09-12-2012 06:03 AM
I need to set an attribute but I don't know which one I need.
When I do a switch sometimes I have resources hang for up to a minute, they don't fault they just hang. Is there a attribute that will continue to ping the resource every 2 second or so and say "offline" or "online"? It does seem to do this when it hangs but it may take a minute or two.
09-12-2012 11:53 PM
09-13-2012 07:45 AM
The software that I am running fails to offline. It is the first item to offline. It appears that it will try 3 times then wait about 5 min then when it tries to offline again it says "o you are offline" and everything else offlines as it should.
This software is setup under general services and the AMF is as follows:
Mode3
Monitor interval 60
Offline Monitor Interval 300
Registerretrylimit 3
The the Tolerance limit is set to 0
I am thinking that if I change the Monitor interval to 10 and the Offline Monitor Interval to 10 it should fix my problem by continually say, offline.
09-16-2012 11:48 PM
Hi,
You mentioned, your software fails to offline. Why exactly your software fail to offline?
We need more details about your setup like –
- What VCS resource you are using to monitor your software?
- VCS configuration snippet
- Without VCS how much time is taken by your software to completely offline?
If VCS resource monitoring your software is registered with AMF then AMF should provide instantaneous notification whenever software goes offline. This is the purpose of registering any VCS resource with AMF.
If you change MonitorInterval and OfflineMonitorInterval to 10 sec, monitor will be invoked every 10 sec. This will load your system with frequent monitor invocations. We can recommend any configuration change only after reviewing your existing configuration and understanding your software behavior.
Thanks and Regards,
Paresh Bafna
09-17-2012 04:41 AM
It appears that the resource signals for the offline, the application takes about 30 secs to offline but by then VCS doesnt see it anymore, almost like the MonitorInterval stopped working. After about 5 min or say 300 secs. VCS sees it offline and everything else goes down just fine.
It is a GenericService.
What is a snippet?
outside of VCA I can offline the software in about 30 secs.
I have AMF setup:
Mode 3 / MonitorInterval 60 / OfflineMonitorInterval 300 / RegisterRetryLimit 3
I was going to change this to:
Mode 3 / MonitorInterval 10 / OfflineMonitorInterval 10 / RegisterRetryLimit ? (should I set this to 0 or 10)
09-20-2012 04:09 AM
Could you please let me know OS version you are on and VCS version you are using?
Thanks and Regards,
Paresh Bafna
09-20-2012 04:13 AM
Windows 2008r2
SFWHA 5.1 CP13
09-20-2012 04:26 AM
I am not aware of exact behavior of AMF and VCS on Windows.

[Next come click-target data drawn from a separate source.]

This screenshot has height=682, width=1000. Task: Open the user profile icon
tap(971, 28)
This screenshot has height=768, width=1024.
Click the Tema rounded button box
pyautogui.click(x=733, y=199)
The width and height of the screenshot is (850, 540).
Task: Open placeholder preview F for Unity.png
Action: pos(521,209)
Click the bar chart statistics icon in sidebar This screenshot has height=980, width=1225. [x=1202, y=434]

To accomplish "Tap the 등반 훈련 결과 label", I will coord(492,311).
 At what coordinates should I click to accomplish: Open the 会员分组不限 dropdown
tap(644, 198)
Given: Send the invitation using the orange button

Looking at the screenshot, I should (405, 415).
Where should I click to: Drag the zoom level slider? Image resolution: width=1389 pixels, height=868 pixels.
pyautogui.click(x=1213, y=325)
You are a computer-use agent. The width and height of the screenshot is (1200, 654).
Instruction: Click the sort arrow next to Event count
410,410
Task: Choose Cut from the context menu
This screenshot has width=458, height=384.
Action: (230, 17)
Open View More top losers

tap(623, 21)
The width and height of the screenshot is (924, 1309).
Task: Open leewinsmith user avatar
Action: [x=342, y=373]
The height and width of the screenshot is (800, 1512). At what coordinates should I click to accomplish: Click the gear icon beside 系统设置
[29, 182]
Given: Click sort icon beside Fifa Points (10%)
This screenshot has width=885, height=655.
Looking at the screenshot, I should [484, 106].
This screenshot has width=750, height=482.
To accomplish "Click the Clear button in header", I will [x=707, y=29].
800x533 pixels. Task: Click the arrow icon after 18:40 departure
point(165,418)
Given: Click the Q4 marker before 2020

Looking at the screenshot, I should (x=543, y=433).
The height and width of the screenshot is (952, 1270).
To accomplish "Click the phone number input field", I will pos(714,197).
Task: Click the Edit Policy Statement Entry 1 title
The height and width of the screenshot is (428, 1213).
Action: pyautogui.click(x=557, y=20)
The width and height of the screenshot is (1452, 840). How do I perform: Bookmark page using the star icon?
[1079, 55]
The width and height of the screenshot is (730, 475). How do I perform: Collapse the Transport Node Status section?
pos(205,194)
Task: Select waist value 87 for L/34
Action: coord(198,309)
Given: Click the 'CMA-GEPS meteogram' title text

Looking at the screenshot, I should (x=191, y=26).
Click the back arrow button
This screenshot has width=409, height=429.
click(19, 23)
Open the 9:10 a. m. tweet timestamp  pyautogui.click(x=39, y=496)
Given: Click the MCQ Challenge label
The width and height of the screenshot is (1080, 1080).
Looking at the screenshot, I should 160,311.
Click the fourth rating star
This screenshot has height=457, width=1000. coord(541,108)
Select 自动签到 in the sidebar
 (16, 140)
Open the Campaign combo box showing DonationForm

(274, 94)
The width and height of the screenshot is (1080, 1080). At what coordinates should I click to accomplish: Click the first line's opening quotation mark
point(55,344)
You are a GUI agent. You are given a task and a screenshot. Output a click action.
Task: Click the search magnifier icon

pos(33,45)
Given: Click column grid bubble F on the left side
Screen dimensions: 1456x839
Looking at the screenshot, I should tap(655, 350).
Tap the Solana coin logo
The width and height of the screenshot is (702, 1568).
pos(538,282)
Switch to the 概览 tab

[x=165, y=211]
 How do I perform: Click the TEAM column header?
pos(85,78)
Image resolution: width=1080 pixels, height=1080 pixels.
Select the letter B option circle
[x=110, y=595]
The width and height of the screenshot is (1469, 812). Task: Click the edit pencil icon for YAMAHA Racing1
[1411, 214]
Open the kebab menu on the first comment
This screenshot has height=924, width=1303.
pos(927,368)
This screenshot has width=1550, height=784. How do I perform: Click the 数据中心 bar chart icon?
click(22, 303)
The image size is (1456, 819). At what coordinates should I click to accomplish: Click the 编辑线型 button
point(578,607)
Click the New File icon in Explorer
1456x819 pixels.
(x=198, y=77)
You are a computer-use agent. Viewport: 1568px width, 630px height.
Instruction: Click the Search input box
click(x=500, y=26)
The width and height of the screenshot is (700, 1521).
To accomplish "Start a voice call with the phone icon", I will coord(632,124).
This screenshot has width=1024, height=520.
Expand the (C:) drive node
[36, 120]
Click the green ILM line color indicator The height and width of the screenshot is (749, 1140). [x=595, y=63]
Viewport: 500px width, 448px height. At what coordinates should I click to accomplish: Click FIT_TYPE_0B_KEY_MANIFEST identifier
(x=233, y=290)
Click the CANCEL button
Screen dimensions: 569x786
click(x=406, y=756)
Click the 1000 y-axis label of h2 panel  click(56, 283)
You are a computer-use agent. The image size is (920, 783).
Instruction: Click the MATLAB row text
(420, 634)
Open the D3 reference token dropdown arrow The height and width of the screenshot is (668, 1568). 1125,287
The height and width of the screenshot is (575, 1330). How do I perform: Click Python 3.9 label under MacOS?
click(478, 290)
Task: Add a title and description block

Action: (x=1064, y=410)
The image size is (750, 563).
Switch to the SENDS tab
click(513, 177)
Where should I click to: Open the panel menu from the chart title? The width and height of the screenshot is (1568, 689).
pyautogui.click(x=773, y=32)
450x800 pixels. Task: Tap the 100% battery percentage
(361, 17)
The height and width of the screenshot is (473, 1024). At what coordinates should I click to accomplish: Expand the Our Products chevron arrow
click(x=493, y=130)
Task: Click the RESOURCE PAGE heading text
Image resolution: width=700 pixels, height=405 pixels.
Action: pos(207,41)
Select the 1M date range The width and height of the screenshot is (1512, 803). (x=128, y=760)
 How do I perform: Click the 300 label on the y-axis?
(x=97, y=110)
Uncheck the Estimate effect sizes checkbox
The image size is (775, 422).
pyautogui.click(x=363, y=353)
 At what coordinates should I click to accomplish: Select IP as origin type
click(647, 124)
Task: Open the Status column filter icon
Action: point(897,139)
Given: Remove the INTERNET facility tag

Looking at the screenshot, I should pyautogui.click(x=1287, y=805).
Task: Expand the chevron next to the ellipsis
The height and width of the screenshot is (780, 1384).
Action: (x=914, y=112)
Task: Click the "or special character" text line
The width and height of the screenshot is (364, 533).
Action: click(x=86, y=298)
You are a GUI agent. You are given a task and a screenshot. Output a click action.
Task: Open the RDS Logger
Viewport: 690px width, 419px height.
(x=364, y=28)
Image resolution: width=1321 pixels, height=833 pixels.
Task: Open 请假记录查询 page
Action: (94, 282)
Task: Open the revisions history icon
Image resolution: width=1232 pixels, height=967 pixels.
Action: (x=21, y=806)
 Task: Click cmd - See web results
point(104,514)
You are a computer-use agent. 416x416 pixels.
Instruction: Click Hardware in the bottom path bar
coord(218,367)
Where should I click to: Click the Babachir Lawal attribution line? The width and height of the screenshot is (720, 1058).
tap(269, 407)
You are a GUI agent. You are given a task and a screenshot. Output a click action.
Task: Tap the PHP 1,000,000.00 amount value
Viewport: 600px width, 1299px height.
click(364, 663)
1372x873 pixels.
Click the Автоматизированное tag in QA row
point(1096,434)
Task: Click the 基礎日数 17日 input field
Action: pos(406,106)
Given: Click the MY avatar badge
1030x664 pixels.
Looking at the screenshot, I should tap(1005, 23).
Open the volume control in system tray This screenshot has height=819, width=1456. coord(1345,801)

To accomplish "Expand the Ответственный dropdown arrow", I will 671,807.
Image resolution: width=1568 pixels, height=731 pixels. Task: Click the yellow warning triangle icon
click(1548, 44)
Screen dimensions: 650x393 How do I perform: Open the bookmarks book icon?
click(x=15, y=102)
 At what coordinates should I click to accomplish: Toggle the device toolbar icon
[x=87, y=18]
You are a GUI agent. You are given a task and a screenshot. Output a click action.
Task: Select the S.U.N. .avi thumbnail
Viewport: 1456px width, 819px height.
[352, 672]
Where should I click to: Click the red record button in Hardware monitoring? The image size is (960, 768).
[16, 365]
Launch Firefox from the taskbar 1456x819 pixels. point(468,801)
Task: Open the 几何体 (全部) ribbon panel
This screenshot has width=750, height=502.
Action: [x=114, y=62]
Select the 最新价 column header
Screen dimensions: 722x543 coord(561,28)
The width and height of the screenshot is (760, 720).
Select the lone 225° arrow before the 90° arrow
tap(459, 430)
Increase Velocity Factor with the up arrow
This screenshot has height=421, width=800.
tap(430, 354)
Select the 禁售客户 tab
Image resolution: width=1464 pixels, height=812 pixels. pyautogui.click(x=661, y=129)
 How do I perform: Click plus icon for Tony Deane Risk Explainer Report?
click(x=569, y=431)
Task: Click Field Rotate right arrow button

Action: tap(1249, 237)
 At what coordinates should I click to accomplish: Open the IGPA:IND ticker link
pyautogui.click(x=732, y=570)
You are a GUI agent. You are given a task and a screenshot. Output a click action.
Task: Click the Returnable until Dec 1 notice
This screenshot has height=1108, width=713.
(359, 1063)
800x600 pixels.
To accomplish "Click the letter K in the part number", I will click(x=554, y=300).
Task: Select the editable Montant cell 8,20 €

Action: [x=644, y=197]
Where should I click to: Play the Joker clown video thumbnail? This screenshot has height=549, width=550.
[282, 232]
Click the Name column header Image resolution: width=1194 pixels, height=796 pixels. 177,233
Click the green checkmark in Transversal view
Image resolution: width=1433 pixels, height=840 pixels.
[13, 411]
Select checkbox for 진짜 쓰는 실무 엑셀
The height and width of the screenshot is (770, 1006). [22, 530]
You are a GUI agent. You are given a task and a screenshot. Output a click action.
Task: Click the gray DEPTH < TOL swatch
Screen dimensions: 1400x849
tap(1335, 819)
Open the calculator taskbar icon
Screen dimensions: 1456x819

I would let Windows expert comment on this.
09-20-2012 05:13 AM
This is what I believe should happen:
Offline entry point is called and this will stop the service. When the offline entry point "thinks" the service stopped, the offline entry completes and the monitor entry point is called. Problems can occur if the service is not stopped when the monitor entry point is called and this depends on how the offline entry point is determines the service is stopped. I don't know how the code works for this particular resource type, but 3 main ways are:
Just looked at bundled agents guide and code does do 3 and the "wait" can be set by using "DelayAfterOffline" attribute for your GenericService resource (this is set on the resource, not the resource type/agent) which is 10 seconds by default, so you need to set this to 30 seconds or more.
What you are seeing at the moment is the offine entry point doesn't wait long enough and then the monitor entry point returns unknown (If the monitor entry point returned offline, then resource would be cleaned if OfflineWaitLimit is set to default of zero), so then I guess VCS then runs a monitor determined by the OfflineMonitorInterval.
Mike
09-22-2012 07:35 PM
If this is a case where the actual service stop is taking more time than the Generic Service offline timeout, we would see errors\warnings (as below) in the eventviewer.
"The service <name> did not stop within the specified timeout. Error = <err_code>",
Thanks,
-Amit